▶ To be done:
Copy the data between the line containing "Click the home apps grid icon" and the line containing "click(52, 34)", inclusive, and omit the pictures.

▶ Records to process:
»»
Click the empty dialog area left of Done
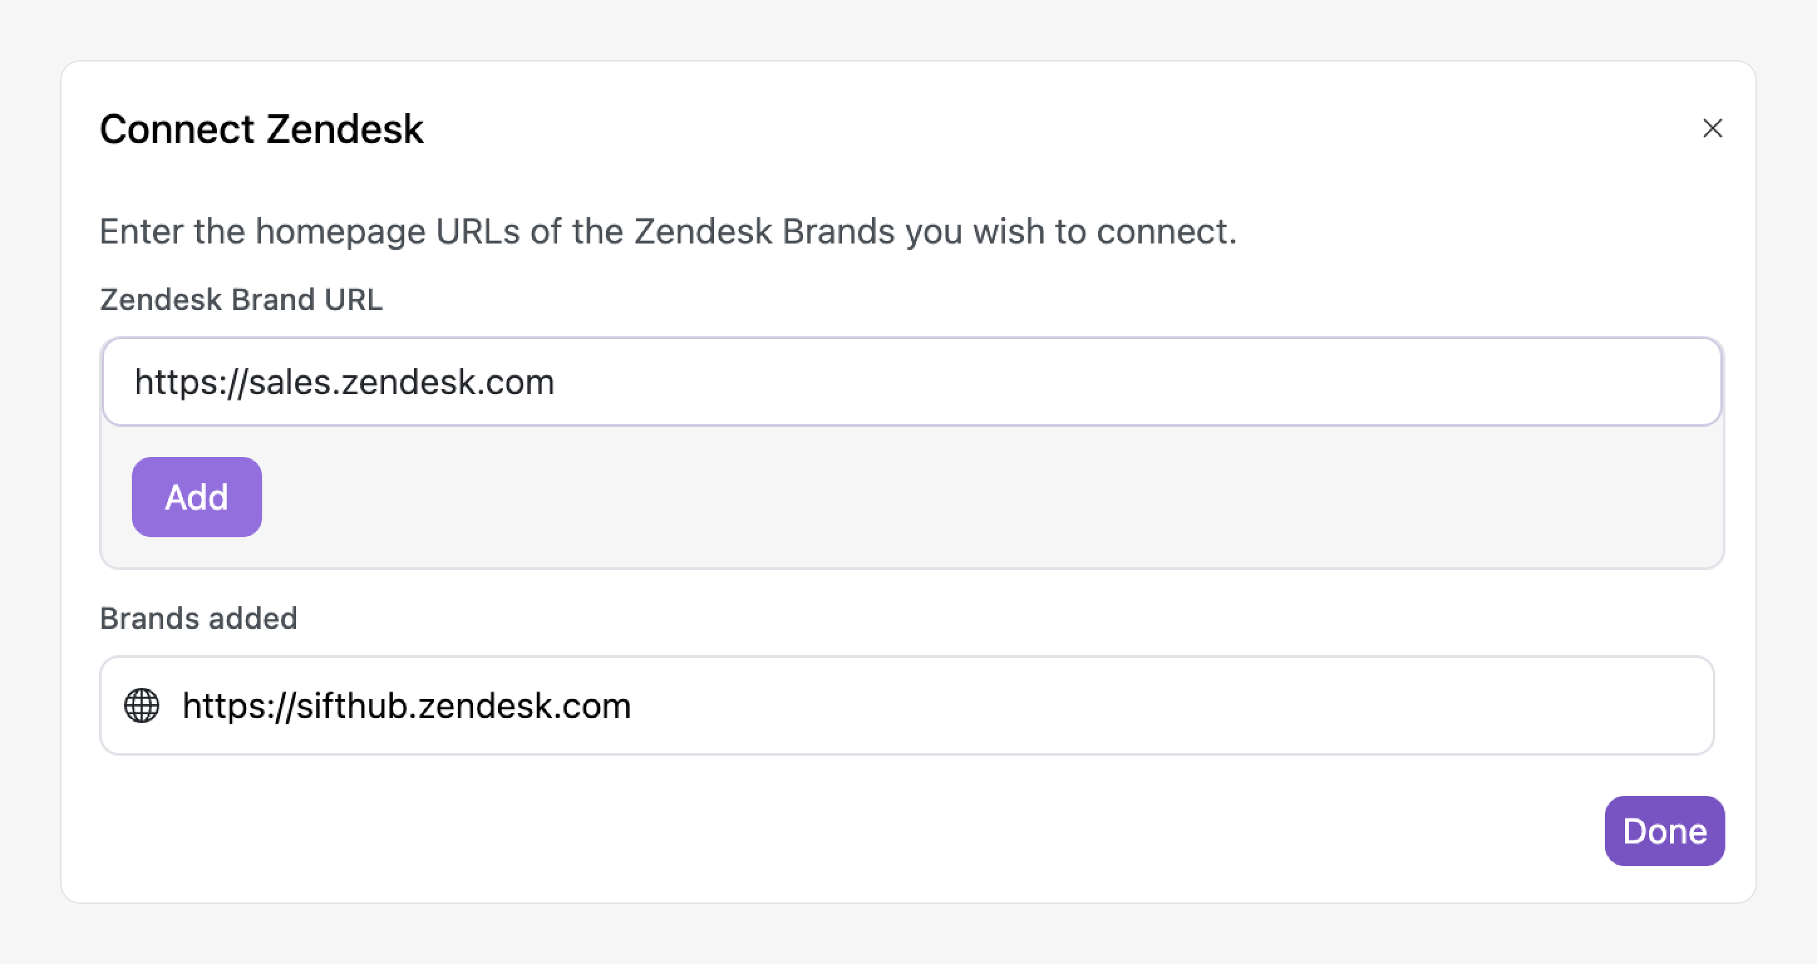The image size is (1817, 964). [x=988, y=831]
««
»»
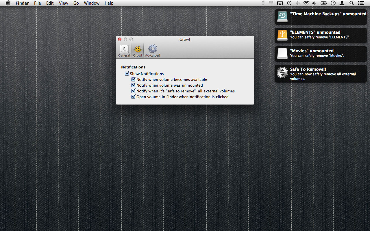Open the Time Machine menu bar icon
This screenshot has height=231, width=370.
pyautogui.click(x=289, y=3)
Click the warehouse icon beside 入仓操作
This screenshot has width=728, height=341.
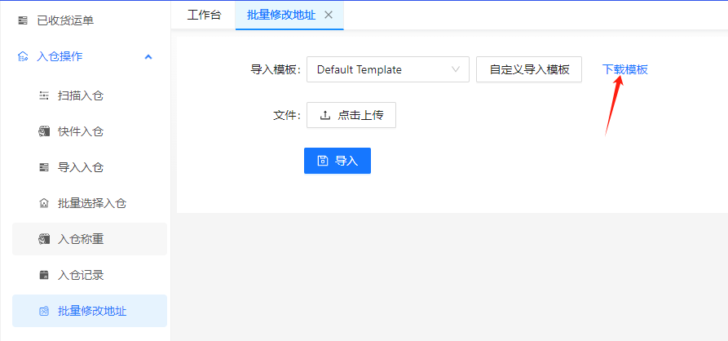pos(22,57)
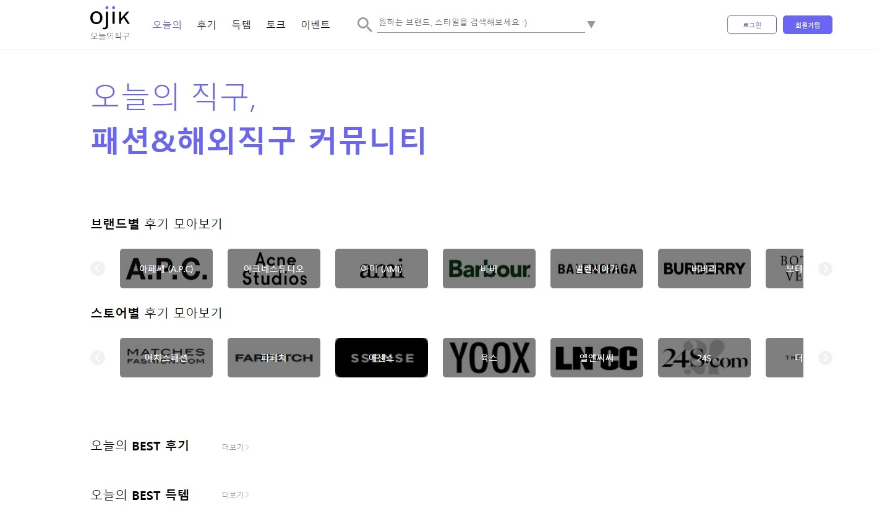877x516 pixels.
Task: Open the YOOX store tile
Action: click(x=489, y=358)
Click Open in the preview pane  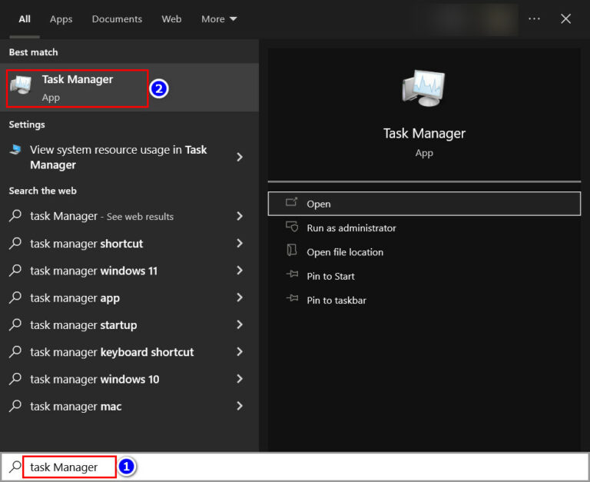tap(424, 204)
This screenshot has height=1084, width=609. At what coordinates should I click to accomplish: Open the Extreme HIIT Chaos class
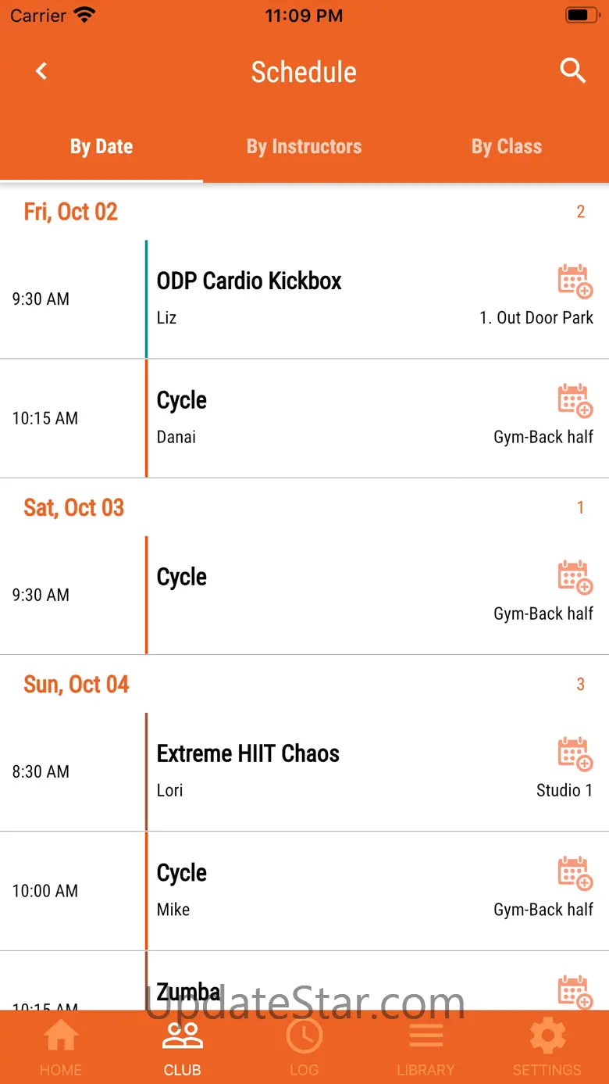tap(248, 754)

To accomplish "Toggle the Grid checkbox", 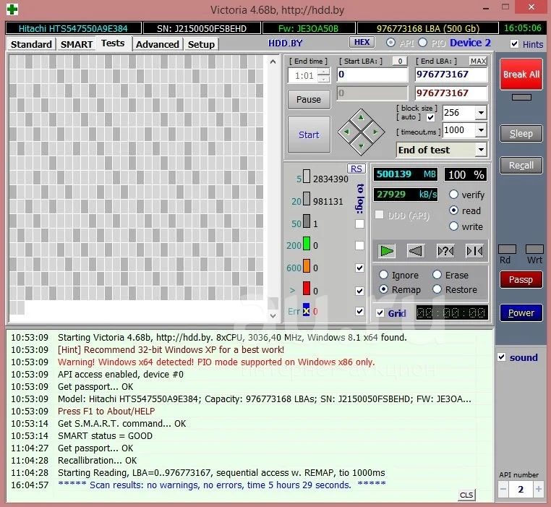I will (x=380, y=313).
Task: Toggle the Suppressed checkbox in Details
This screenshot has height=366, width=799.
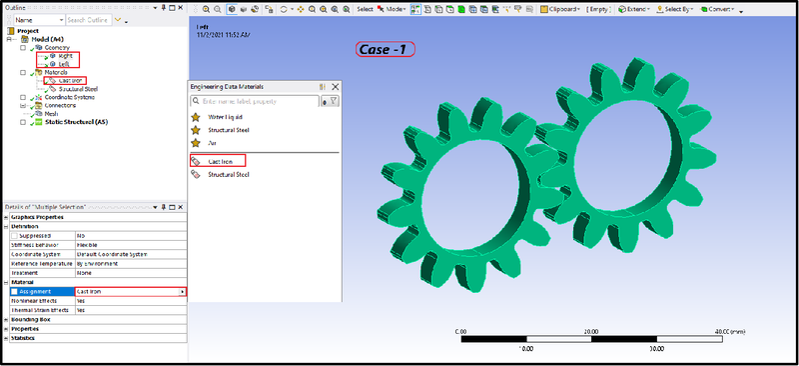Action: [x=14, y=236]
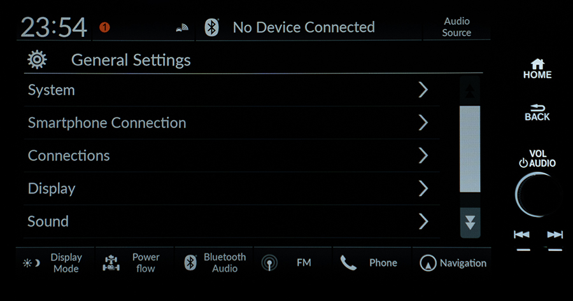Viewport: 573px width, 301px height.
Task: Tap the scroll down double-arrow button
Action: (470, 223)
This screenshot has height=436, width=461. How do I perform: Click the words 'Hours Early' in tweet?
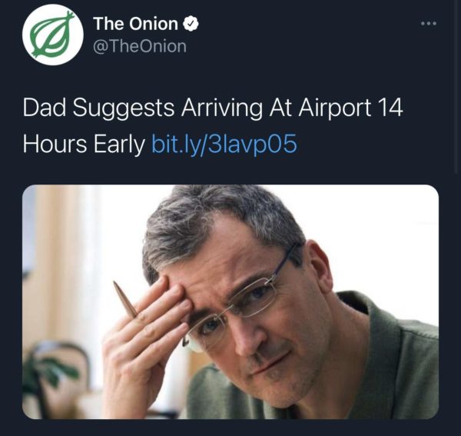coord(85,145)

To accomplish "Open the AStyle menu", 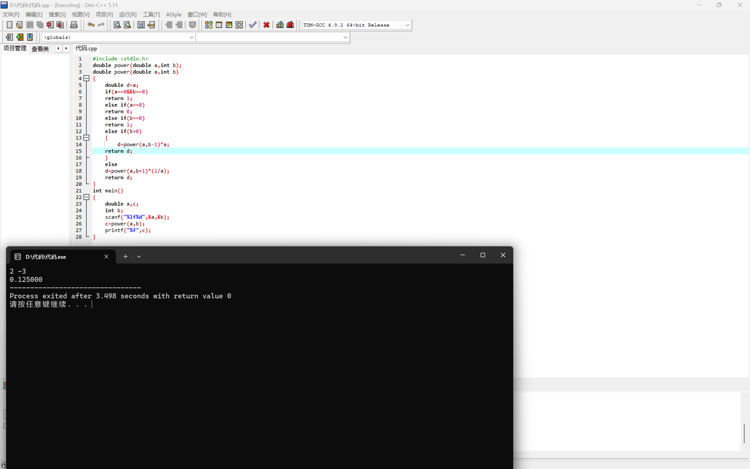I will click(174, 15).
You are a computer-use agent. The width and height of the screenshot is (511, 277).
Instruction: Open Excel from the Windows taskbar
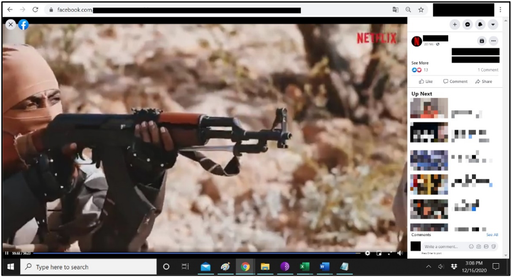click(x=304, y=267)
««
»»
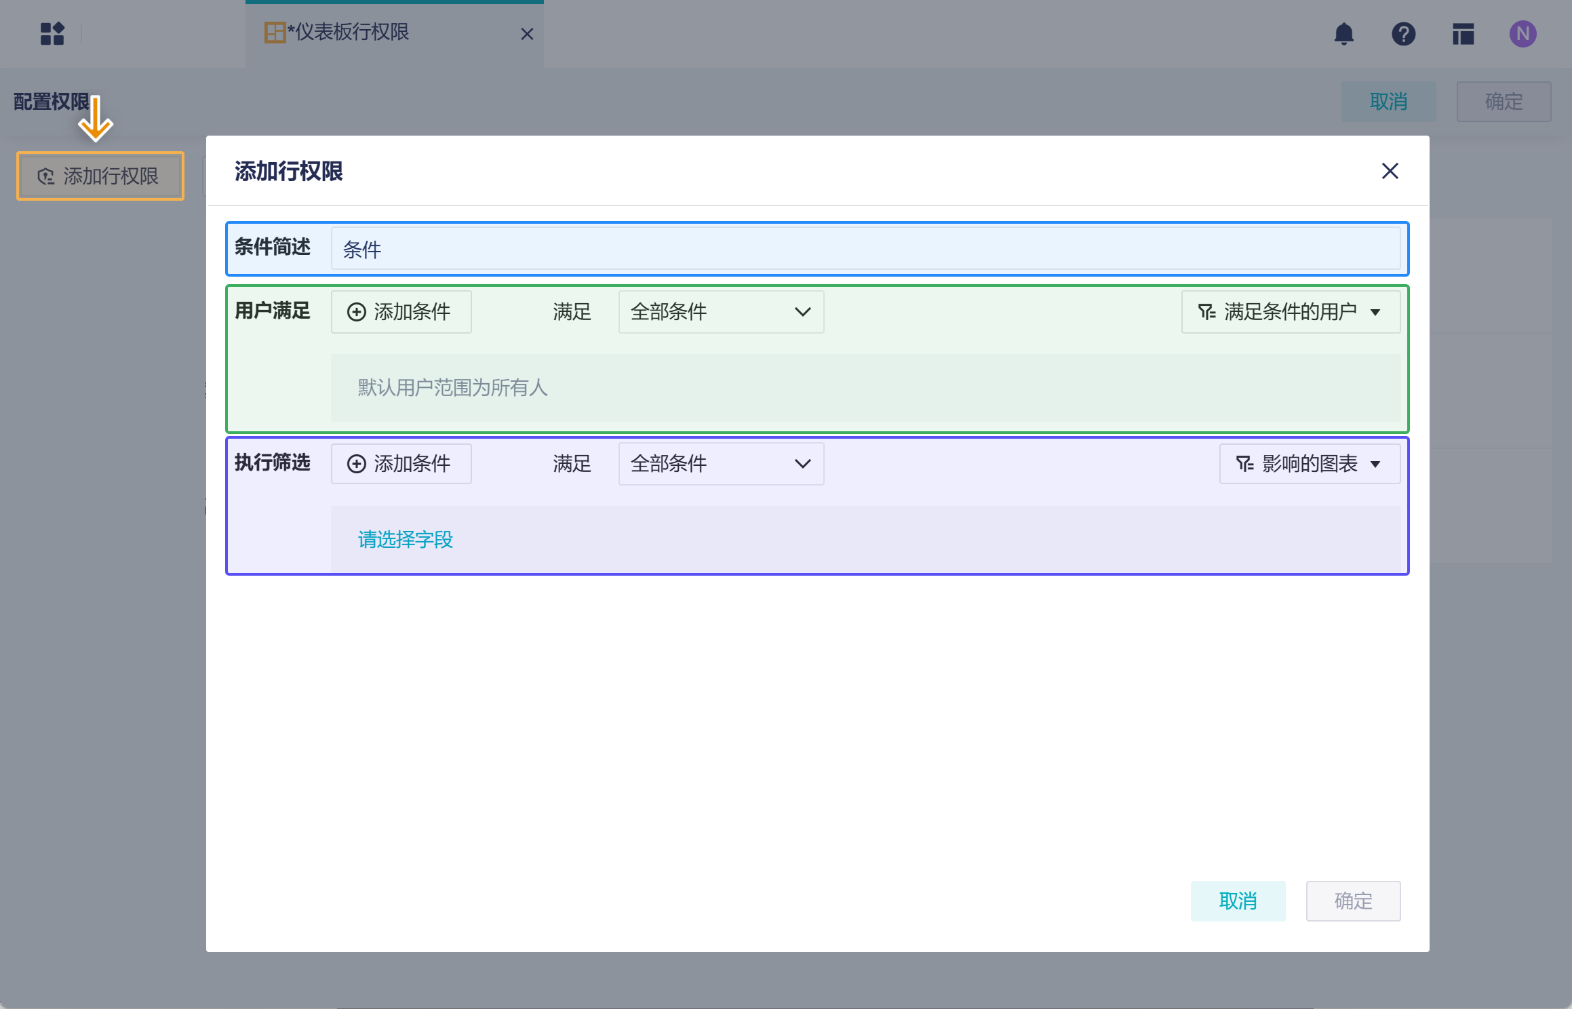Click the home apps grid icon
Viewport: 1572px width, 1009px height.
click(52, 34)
««
▶ Output for this exercise:
Click the home apps grid icon
Viewport: 1572px width, 1009px height.
click(52, 34)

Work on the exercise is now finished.